I soon had more to grin about that school year, when my teacher, Mrs. Brettman, assigned us the clumsy task of writing one sentence each for 20 words the school district decreed all fourth-graders must “not just spell, but understand.”

“Be as creative as you wish,” she announced. Her counsel spurred a plot in my love-sick brain that might compensate for my lack of muscles, looks, charm, you name it, and cast a skeleton key to Carol’s heart.

I asked Mrs. B., as the rest of the class filed out to start their weekends, if the words could be used in a story instead of a bunch of sentences.

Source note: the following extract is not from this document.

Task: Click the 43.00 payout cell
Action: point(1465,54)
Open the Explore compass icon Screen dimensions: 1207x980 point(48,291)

“A story about what, Stuart?”

I was stumped.

“How about,” she said, walking out of the building as I fumbled with my school bag, “you bring me your story Monday, and I’ll take a look.”


“Stuart, if you really want to be a writer, you have to sacrifice some weekend TV time. How else can I be sure your story is an appropriate replacement assignment?”

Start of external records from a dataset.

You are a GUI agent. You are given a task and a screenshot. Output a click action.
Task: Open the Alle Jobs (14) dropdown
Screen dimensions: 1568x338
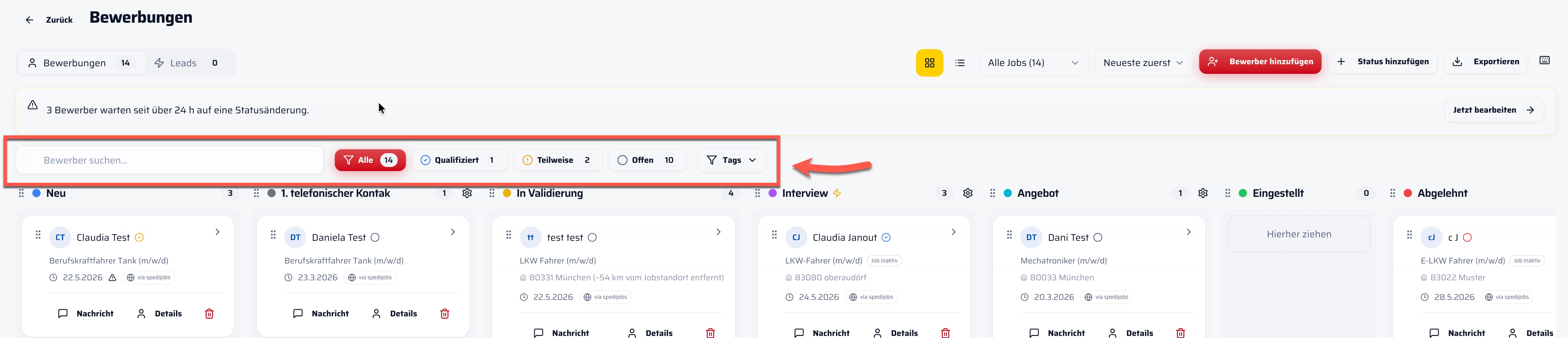[x=1033, y=63]
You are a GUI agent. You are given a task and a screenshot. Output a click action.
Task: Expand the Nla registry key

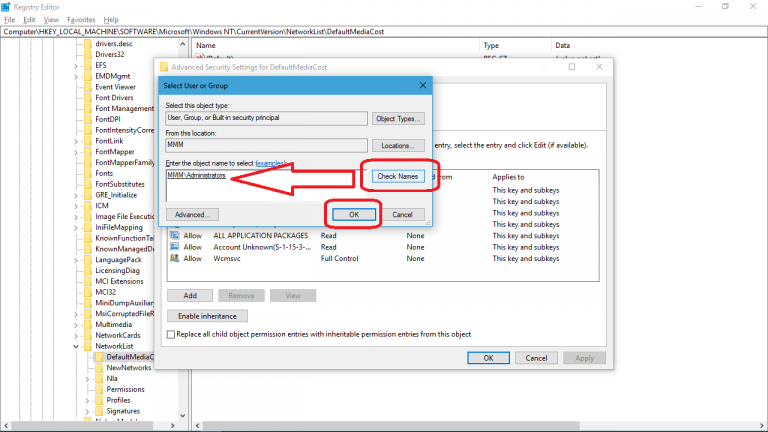[88, 379]
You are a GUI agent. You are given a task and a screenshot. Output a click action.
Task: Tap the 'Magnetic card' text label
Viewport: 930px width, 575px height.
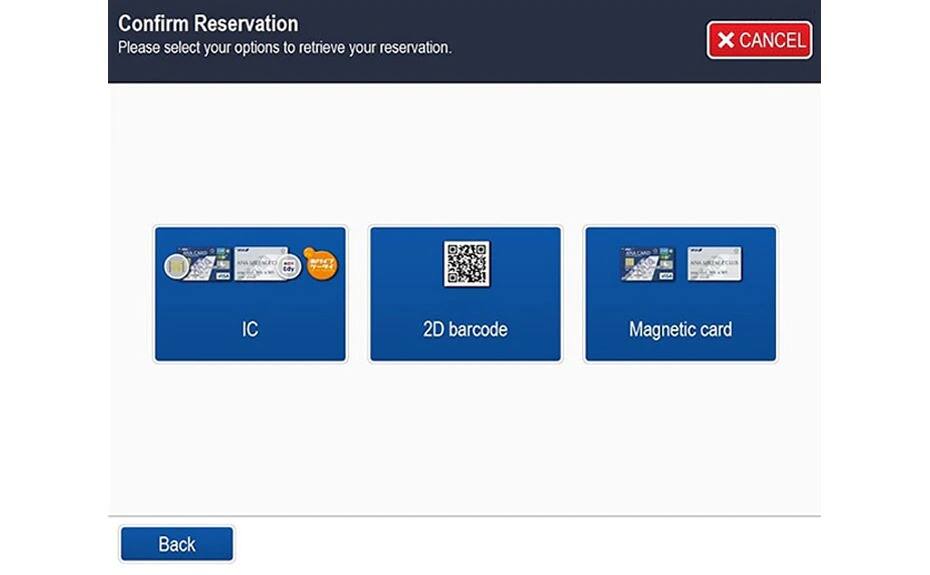[680, 329]
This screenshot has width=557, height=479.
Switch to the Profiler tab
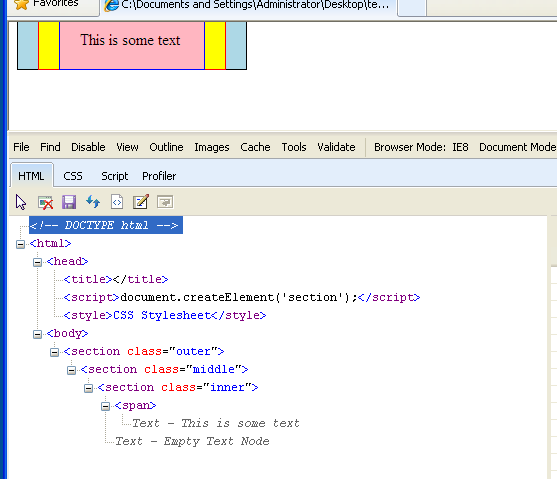(x=159, y=176)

That night, I chased after that assignment on my perpetual fantasy flight into B-movie outer space, twisting tiny buttons on my headboard like they were spaceship-control knobs. Soon I was off to Mars, battling an evil Lizard Man, trying to save…Carol.

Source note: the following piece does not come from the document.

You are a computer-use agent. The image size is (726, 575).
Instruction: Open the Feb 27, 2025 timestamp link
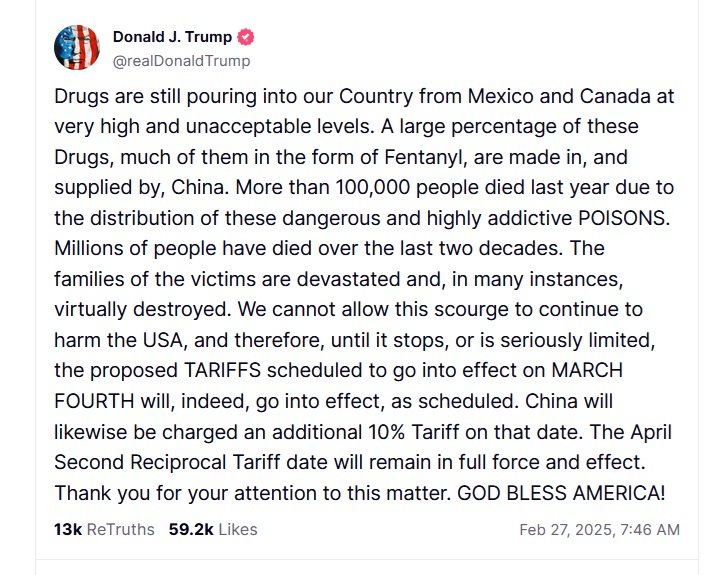(599, 530)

Wait. Her name would give my game away…how about Chicken Noodle Soup Maiden…she of the yellow hair? That settled, I wrestled those carefully-underlined vocabulary words into a story, lit by a Superman flashlight and my determination to make that peanut-butter/potato-chip date come true.

My ancestors left instructions. They said danger might blossom on Mars. I was afraid of captivity. They would congratulate me today. I saw a disaster. I was furious. I wanted generosity from my host on Mars. If I became invisible, maybe my lack of evil would help me find the meadow where Chicken Noodle Soup Maiden was. If I became noble, maybe my quest would not be pointless. I was queasy, and I wanted to reduce Lizard Man’s powers and save the Maiden. Her jail cell was shabby, and I wanted her to survive. It wasn’t as tidy as she liked, and I had a variety of tricks to save her. But I was weary.

(So much so that I descended into dreamland, unconcerned that my masterpiece had no conclusion.)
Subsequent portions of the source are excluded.